>>>>

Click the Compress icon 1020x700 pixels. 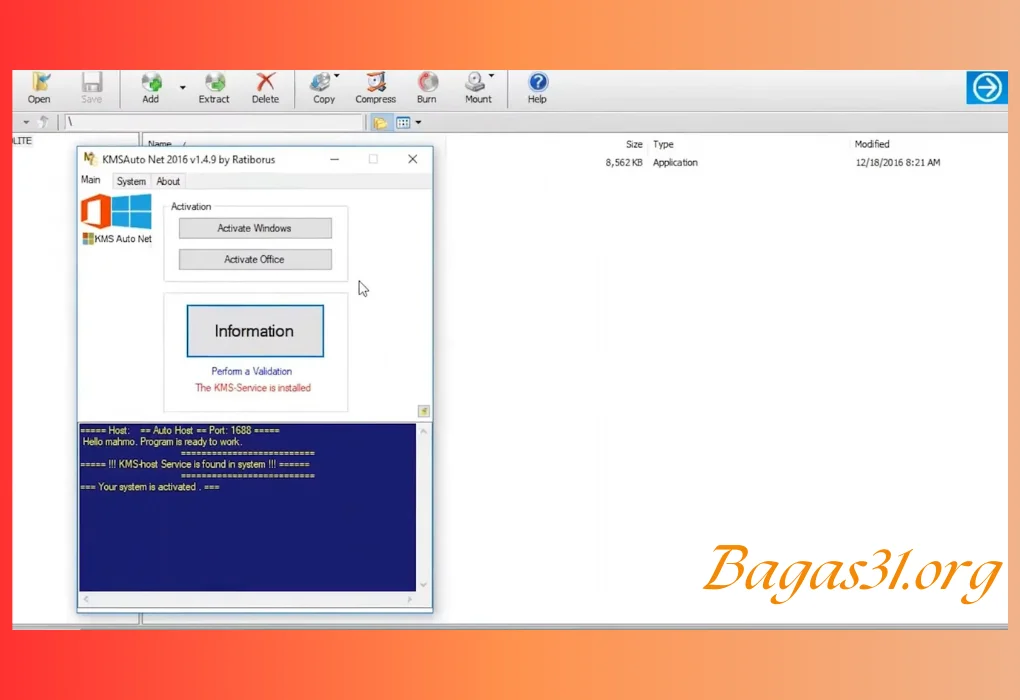375,88
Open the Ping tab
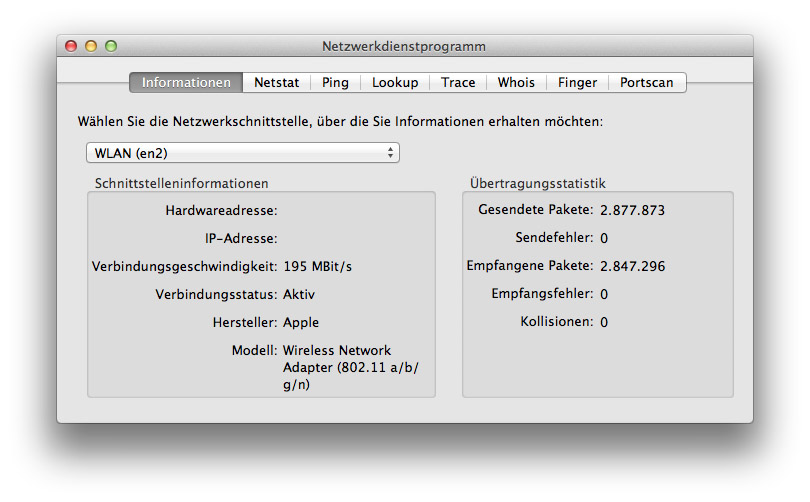 tap(335, 83)
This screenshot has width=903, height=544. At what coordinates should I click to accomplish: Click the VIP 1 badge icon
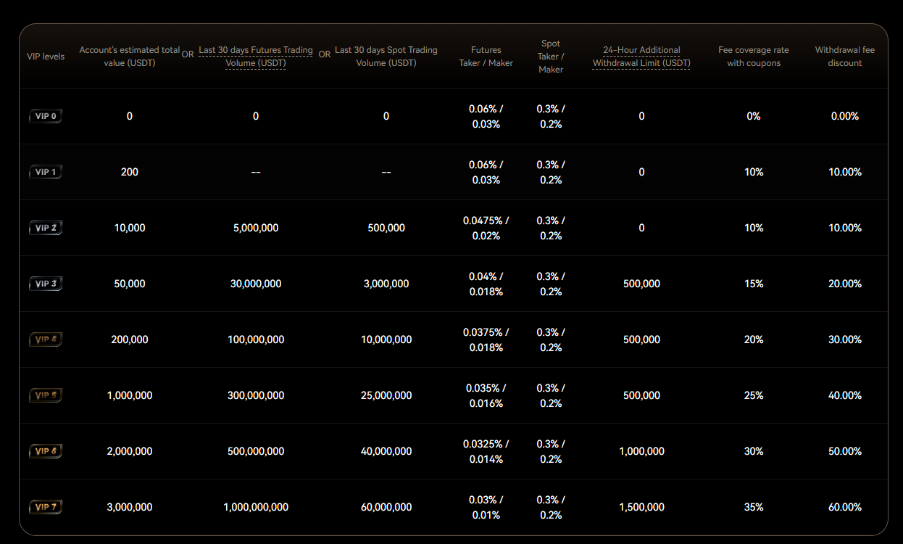(45, 172)
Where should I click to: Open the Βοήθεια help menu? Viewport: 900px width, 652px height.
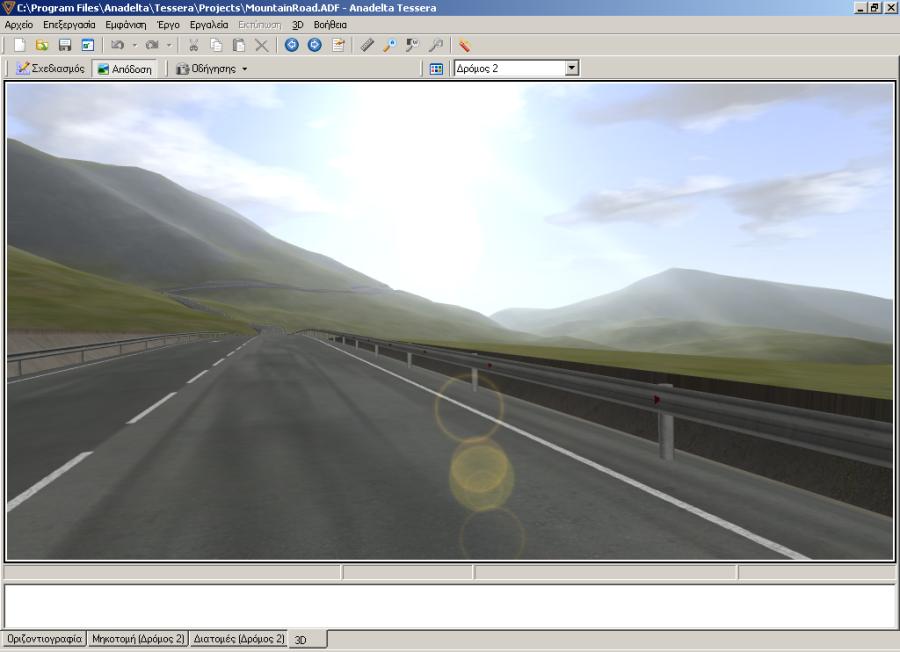pyautogui.click(x=330, y=24)
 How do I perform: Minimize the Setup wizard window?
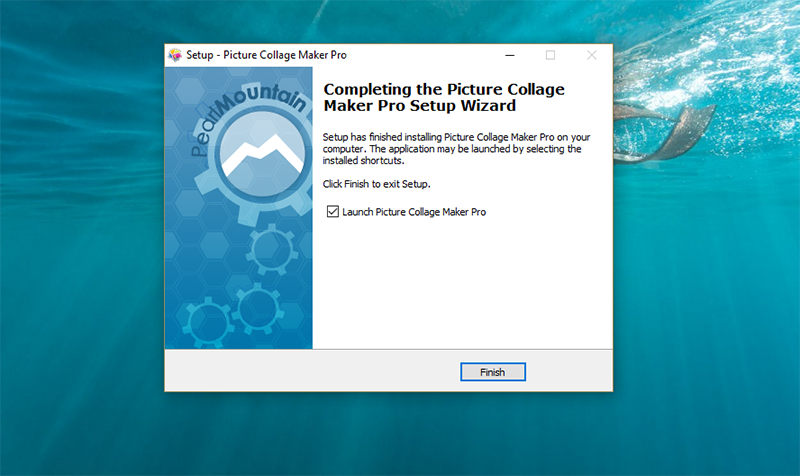click(x=510, y=55)
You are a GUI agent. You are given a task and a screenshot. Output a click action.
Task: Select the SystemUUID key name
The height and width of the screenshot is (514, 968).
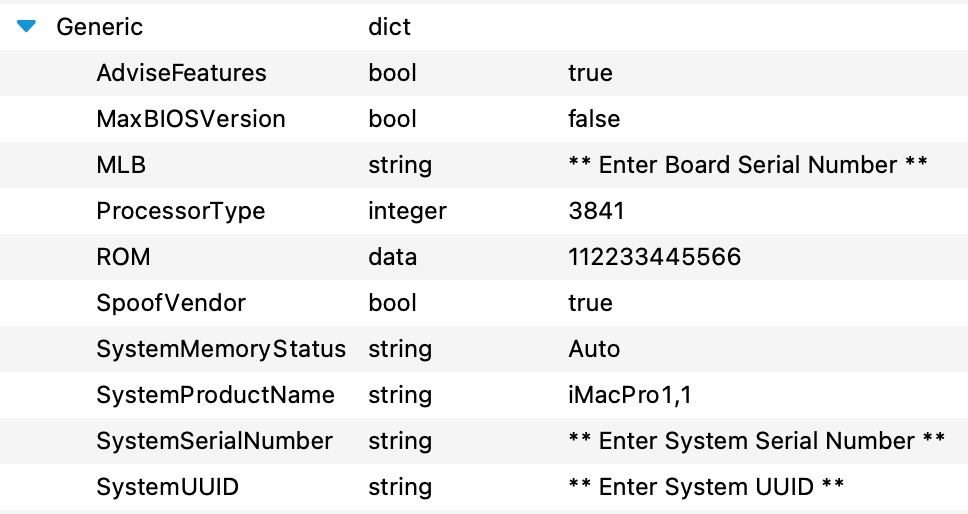coord(167,487)
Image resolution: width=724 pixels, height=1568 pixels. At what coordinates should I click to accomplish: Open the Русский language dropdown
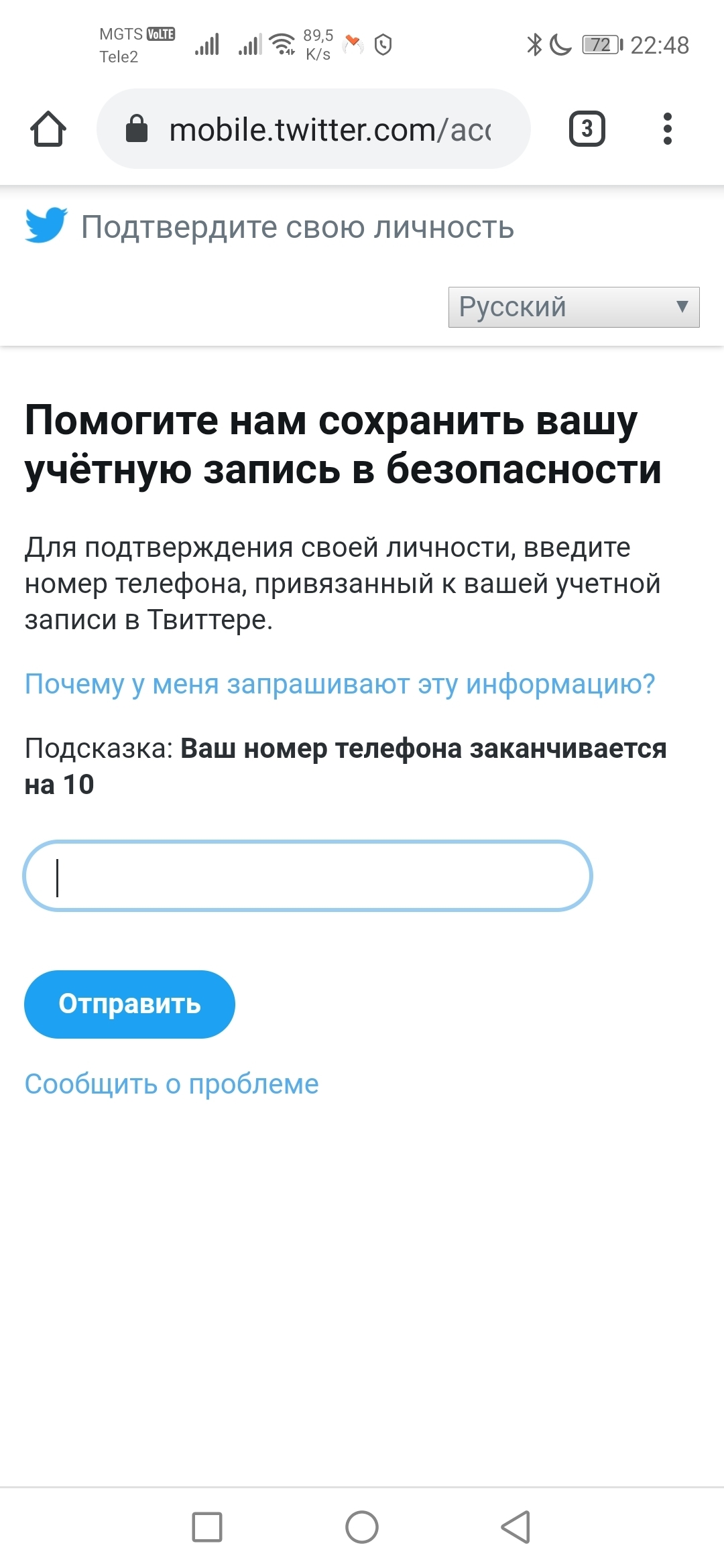click(x=574, y=307)
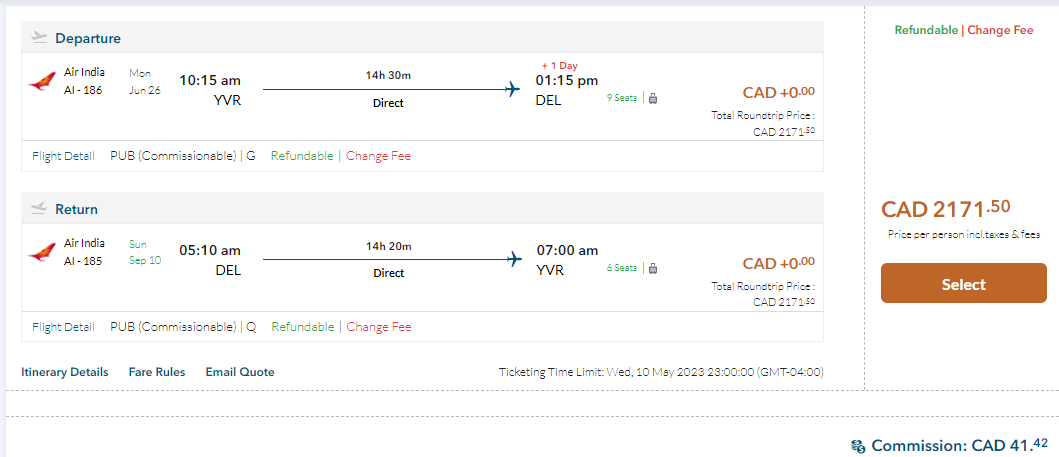Click the airplane icon on the YVR to DEL route line
Screen dimensions: 1059x457
click(x=513, y=89)
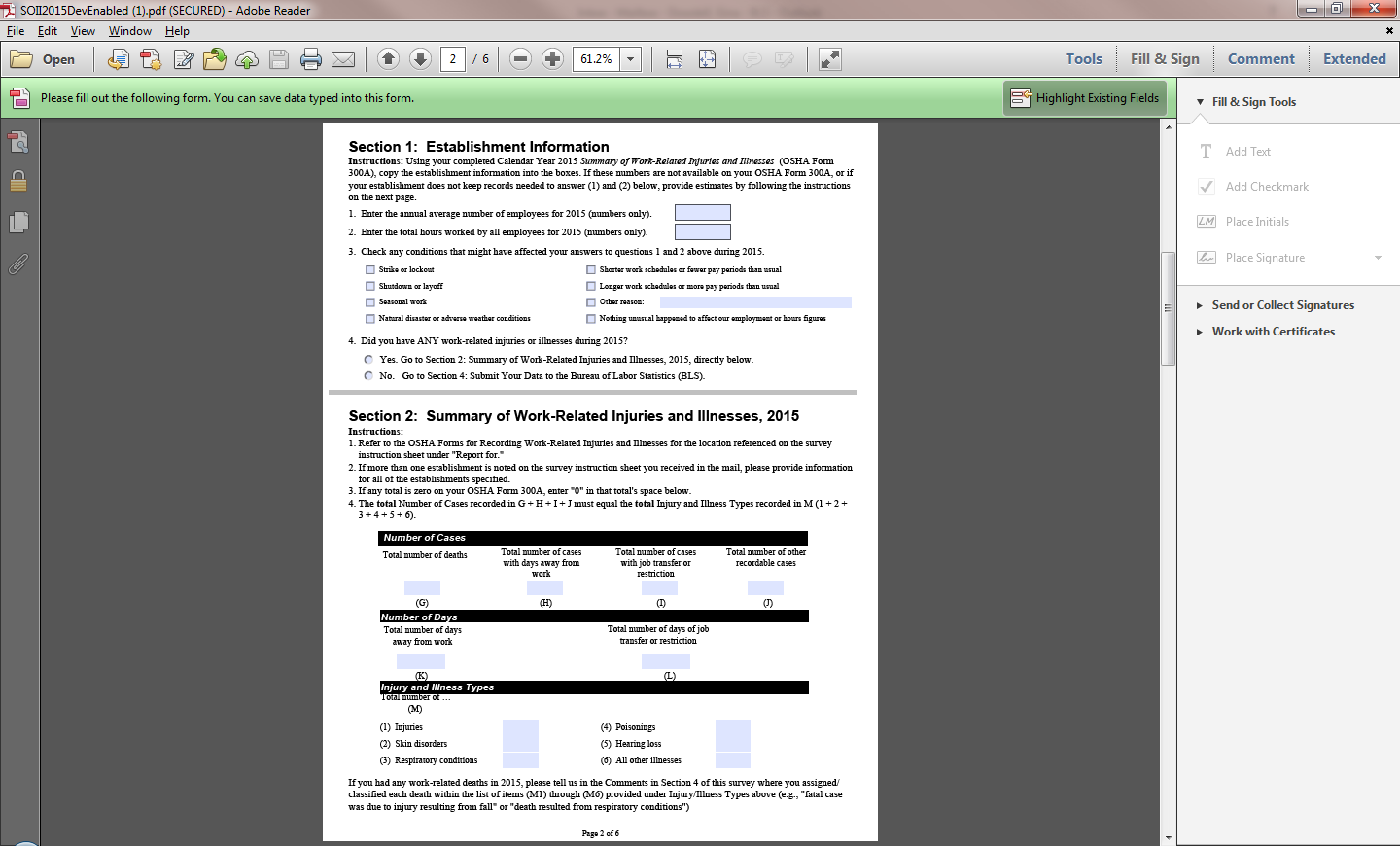The image size is (1400, 846).
Task: Open the Comment pane
Action: click(1261, 59)
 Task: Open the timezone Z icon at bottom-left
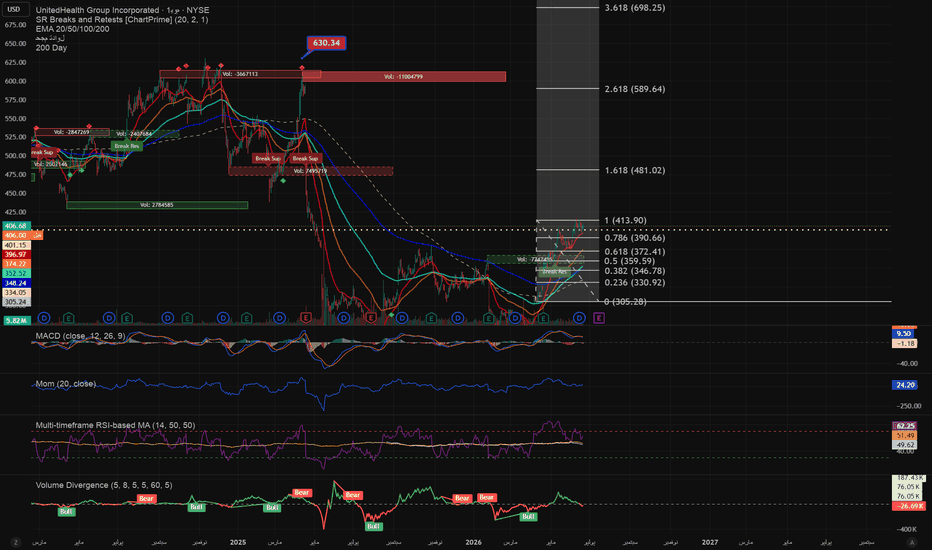16,542
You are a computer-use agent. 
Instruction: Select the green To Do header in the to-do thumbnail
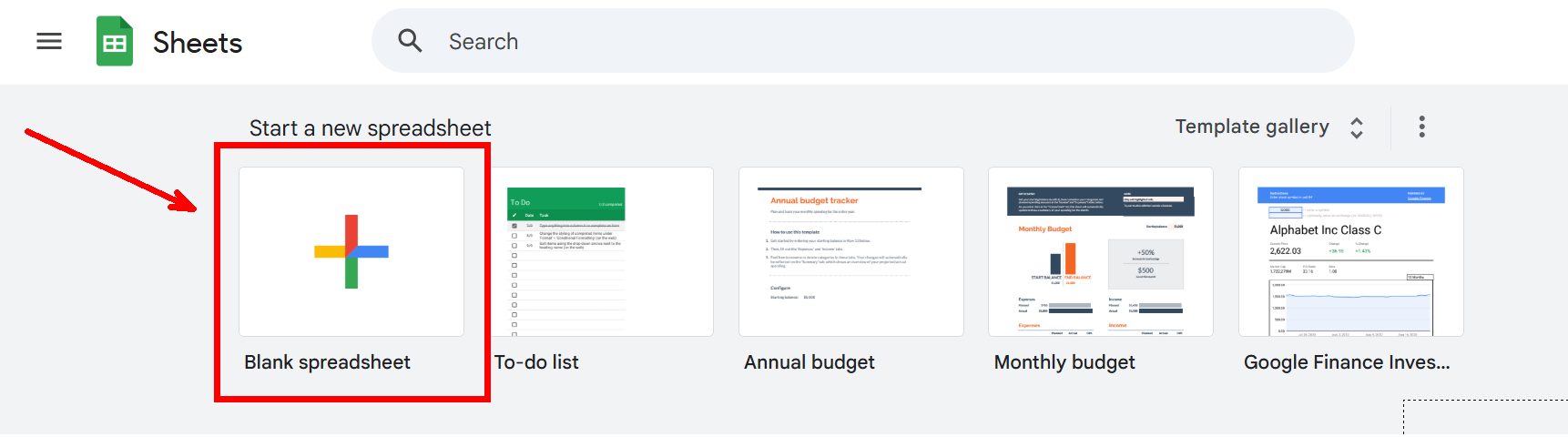565,202
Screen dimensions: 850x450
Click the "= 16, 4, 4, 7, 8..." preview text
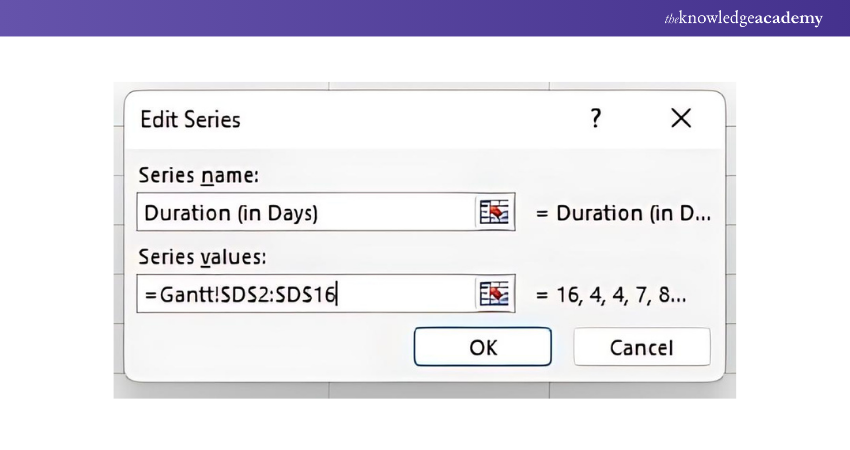(610, 294)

<<<<

Task: All lines from the one with "You are a GUI" through the end of the records above must be reproduced exactly, both ends included, and the pictures must be left out.

Solution:
You are a GUI agent. You are given a task and a screenshot. Output a click action.
Task: Select the SystemUUID key name
The height and width of the screenshot is (514, 968).
coord(167,487)
Image resolution: width=724 pixels, height=1568 pixels. At what coordinates should I click to accomplish: Open the Русский language dropdown
click(x=574, y=307)
Click the airplane icon on the YVR to DEL route line
Screen dimensions: 1059x457
click(x=513, y=89)
The image size is (1400, 846).
Task: Open the Comment pane
Action: click(1261, 59)
 Task: Open the timezone Z icon at bottom-left
16,542
You are a computer-use agent. 
Instruction: Select the green To Do header in the to-do thumbnail
565,202
Screen dimensions: 850x450
Click the "= 16, 4, 4, 7, 8..." preview text
(610, 294)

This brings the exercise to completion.